Exercise brief: Extract from the entries below, exactly as given, only the lines from the line containing "Click the 'Cookie Policy' title" to the line containing "Task: Go to", both lines included.

[Opening Source information section]

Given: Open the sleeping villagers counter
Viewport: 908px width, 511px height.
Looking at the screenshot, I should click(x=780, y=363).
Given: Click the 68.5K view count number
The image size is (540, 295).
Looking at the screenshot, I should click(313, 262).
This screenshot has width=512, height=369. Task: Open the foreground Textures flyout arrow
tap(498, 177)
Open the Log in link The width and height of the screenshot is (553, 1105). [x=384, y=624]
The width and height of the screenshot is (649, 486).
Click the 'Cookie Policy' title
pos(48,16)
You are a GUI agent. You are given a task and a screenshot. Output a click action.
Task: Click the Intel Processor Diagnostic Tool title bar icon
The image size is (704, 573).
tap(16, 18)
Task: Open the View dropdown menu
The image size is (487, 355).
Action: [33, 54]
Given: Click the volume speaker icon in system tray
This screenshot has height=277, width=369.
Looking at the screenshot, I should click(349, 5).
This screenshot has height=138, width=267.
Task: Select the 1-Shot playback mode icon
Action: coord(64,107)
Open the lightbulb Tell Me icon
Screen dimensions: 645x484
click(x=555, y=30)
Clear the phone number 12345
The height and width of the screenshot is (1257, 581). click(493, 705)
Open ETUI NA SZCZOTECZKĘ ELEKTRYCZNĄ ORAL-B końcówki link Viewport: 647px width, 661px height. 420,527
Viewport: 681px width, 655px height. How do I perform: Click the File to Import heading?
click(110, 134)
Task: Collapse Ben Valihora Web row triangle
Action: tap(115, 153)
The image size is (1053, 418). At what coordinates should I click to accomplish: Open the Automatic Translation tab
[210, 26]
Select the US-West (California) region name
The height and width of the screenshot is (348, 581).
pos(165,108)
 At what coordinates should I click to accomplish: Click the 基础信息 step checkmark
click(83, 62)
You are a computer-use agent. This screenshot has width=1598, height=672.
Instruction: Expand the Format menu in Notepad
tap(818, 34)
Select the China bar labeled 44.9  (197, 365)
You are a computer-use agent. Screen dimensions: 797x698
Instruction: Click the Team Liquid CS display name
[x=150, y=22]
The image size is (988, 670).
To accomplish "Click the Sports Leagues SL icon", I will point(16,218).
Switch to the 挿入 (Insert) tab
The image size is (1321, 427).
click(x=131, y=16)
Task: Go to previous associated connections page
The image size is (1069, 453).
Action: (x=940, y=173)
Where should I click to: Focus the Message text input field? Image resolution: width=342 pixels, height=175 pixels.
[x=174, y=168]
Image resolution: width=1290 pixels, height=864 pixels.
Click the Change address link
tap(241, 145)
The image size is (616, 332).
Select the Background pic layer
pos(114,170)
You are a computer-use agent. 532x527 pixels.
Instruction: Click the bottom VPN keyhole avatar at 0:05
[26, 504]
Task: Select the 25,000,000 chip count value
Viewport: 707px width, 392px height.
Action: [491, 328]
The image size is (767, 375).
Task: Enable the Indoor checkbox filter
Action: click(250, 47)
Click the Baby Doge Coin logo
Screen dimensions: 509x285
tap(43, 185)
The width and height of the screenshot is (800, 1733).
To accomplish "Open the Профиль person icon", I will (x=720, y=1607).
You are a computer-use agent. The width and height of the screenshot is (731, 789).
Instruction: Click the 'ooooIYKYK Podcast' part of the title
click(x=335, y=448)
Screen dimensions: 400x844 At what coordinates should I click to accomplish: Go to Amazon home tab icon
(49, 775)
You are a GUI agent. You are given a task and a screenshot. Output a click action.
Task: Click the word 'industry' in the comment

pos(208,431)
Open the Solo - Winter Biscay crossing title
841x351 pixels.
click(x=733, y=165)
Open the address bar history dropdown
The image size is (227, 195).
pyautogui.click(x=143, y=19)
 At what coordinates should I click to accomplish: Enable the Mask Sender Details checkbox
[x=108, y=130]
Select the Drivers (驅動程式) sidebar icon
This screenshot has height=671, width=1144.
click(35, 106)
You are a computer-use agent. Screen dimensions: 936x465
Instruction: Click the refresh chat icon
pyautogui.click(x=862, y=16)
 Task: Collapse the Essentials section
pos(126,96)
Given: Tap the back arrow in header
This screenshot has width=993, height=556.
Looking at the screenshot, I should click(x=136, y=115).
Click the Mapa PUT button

[Closing Source information section]

Answer to this exercise:
Click the 'Cookie Policy' title
pos(48,16)
You are a GUI agent. You are given a task and a screenshot. Output a click action.
Task: Click the Intel Processor Diagnostic Tool title bar icon
The image size is (704, 573).
tap(16, 18)
Task: Open the View dropdown menu
The image size is (487, 355).
Action: [33, 54]
Given: Click the volume speaker icon in system tray
This screenshot has height=277, width=369.
Looking at the screenshot, I should click(349, 5).
This screenshot has height=138, width=267.
Task: Select the 1-Shot playback mode icon
Action: coord(64,107)
Open the lightbulb Tell Me icon
Screen dimensions: 645x484
click(x=555, y=30)
Clear the phone number 12345
The height and width of the screenshot is (1257, 581). click(493, 705)
Open ETUI NA SZCZOTECZKĘ ELEKTRYCZNĄ ORAL-B końcówki link Viewport: 647px width, 661px height. 420,527
Viewport: 681px width, 655px height. How do I perform: Click the File to Import heading?
click(110, 134)
Task: Collapse Ben Valihora Web row triangle
Action: tap(115, 153)
The image size is (1053, 418). At what coordinates should I click to accomplish: Open the Automatic Translation tab
[210, 26]
Select the US-West (California) region name
The height and width of the screenshot is (348, 581).
pos(165,108)
 At what coordinates should I click to accomplish: Click the 基础信息 step checkmark
click(83, 62)
You are a computer-use agent. This screenshot has width=1598, height=672.
Instruction: Expand the Format menu in Notepad
tap(818, 34)
Select the China bar labeled 44.9  (197, 365)
You are a computer-use agent. Screen dimensions: 797x698
Instruction: Click the Team Liquid CS display name
[x=150, y=22]
The image size is (988, 670).
To accomplish "Click the Sports Leagues SL icon", I will point(16,218).
Switch to the 挿入 (Insert) tab
The image size is (1321, 427).
click(x=131, y=16)
Task: Go to previous associated connections page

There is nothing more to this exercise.